As of Wednesday, trading in Federal Funds Rate futures indicated no expectation of a hike this month and only a 24% likelihood in March, according to data analyzed by Bloomberg. Maintaining low rates, while undesirable for banks that rely on interest as a key revenue source, would be beneficial to borrowers, particularly those with high-risk credit ratings or straitened financial circumstances, such as oil producers hammered by plummeting crude prices.
The central bank said after December's increase of 25 basis points, the first since it cut rates to nearly zero to bolster the economy in 2008, that members would remain accommodative, relying on economic and employment data to guide the pace of increases.
The Fed will probably at least signal its awareness of concerns over China's slowing economy as well as declining prices of oil and raw materials when the meeting concludes Wednesday, Hanson noted. Oil touched a low of $26.55 a barrel last week, down more than 40% over the past 12 months, before rallying, and both the Standard & Poor's 500 Index and the Dow Jones Industrial Average are down for the year.
A statement after the meeting might note "downside risks, particularly from abroad" or greater concern about inflation, which has yet to reach the bank's 2% goal, Hanson said.
Indeed, inflation was cited as a concern by New York Fed President William Dudley in a speech a week ago when he described the overall U.S. economy as relatively strong. Dudley based that assessment, in part, on improvements in the U.S. job and housing markets as well as gains in consumer spending.
"I don't disagree with our critics that there were risks from lifting off in December versus waiting a little longer," said Dudley, who as president of the New York Fed holds a permanent seat on the monetary policy committee. "My judgment was that these risks were manageable."
Future rate increases depend on how incoming data weighs on the economic outlook, he noted. As of December, committee members anticipated hikes this year -- and afterward -- would push rates to 3% to 4% over the long term, Dudley said.
This month, at any rate, "the Fed is almost certain to not make any changes to key interest rates," PNC bank's William Stone said in a note to clients. "Commentary will be closely watched for indications of timing for future hikes, with current Fed projections calling for four hikes in 2016 and the market only pricing in one."
While banks have been eager for higher rates, executives said during fourth-quarter earnings reports that they're not taking further rate hikes as a given. Uncertainty about rates, combined with concerns about possible energy loan defaults, has helped pull the KBW Bank Index down by 17% so far this year, more than double broader market declines.
JPMorgan Chase (JPM) - Get Report, the largest U.S. bank, based a projection of $2 billion in additional interest income this year solely on the December rate hike combined with increases in lending volume, CFO Marianne Lake said on a conference call.

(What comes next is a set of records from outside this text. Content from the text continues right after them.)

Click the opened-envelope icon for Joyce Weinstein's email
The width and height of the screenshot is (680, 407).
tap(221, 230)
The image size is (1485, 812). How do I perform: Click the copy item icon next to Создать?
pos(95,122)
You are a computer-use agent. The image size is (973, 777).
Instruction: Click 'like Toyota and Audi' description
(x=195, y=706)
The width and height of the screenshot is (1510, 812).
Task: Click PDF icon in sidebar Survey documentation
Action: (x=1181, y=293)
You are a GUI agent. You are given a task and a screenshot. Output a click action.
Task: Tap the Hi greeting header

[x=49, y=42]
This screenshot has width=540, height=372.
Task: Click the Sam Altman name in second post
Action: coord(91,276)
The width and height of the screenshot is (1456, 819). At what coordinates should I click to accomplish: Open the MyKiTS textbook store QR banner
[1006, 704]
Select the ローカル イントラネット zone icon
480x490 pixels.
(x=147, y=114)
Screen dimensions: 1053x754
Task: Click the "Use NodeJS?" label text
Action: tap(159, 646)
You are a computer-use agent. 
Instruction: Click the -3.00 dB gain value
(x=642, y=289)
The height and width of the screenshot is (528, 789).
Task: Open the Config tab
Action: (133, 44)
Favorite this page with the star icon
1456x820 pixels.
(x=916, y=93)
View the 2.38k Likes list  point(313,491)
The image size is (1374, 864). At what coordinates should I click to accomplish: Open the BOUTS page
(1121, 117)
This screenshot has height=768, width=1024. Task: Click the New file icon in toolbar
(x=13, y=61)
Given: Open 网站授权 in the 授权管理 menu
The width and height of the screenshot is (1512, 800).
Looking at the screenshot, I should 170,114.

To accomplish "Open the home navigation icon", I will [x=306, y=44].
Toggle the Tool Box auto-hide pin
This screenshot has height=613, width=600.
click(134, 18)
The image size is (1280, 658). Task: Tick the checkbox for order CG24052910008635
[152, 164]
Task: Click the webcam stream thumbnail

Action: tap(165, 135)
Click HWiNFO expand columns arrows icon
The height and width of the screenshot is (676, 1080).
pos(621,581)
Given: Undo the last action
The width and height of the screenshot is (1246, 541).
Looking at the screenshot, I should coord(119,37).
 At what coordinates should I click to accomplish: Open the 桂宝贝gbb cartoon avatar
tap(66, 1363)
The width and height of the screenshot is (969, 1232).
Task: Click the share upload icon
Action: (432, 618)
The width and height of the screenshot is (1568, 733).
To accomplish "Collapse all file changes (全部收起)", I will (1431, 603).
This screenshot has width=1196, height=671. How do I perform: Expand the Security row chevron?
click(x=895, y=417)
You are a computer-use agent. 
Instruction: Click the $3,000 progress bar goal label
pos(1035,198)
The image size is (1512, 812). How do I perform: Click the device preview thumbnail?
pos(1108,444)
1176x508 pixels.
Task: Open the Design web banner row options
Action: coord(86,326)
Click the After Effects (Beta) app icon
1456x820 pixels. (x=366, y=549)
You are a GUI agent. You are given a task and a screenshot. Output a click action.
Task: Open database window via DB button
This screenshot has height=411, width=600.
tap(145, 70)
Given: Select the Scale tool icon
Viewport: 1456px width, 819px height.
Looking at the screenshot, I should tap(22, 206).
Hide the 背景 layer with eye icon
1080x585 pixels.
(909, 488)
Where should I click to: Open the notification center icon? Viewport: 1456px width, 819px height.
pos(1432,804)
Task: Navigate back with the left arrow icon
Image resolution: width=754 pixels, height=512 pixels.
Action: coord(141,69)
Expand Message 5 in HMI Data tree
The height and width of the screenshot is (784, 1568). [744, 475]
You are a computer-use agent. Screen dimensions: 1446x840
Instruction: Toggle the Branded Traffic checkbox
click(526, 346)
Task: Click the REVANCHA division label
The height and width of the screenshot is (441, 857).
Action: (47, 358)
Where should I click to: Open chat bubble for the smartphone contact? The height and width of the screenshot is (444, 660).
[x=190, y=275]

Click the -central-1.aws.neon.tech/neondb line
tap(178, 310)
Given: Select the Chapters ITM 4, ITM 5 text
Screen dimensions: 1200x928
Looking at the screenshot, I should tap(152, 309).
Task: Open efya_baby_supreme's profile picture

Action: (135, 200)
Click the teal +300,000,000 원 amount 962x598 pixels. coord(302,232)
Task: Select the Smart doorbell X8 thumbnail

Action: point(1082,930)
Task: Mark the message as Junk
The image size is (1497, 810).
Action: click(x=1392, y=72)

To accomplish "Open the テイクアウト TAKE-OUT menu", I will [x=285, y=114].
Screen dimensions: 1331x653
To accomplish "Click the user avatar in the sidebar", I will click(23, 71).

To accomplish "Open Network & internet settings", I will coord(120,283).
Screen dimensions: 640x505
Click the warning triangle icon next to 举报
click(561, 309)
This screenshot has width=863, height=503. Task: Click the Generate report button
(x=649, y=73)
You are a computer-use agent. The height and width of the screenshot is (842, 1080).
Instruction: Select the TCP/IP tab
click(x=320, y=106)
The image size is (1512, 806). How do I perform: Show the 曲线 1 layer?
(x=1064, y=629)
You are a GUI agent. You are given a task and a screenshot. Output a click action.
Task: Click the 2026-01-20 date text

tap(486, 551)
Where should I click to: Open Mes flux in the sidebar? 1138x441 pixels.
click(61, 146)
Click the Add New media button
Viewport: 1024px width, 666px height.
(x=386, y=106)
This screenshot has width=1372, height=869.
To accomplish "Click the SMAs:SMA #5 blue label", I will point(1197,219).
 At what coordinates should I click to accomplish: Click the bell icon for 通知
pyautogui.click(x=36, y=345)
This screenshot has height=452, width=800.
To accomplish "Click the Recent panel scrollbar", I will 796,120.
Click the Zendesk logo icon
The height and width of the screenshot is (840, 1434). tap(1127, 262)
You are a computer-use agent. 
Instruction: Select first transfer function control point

The biggest U.S. mortgage lender, Wells Fargo (WFC) - Get Report, said its executives were working with models based on a range of rate-hike outlooks -- from just one to as many as four. Increases by the Fed could push interest income growth this year past the 4% gain in 2015, the bank said.
"We've worked very hard to produce the type of net interest income growth that we have in a no-hike environment for the last several years, so we'll see what the future holds," said CFO John Shrewsberry. "It feels a little bit different every day."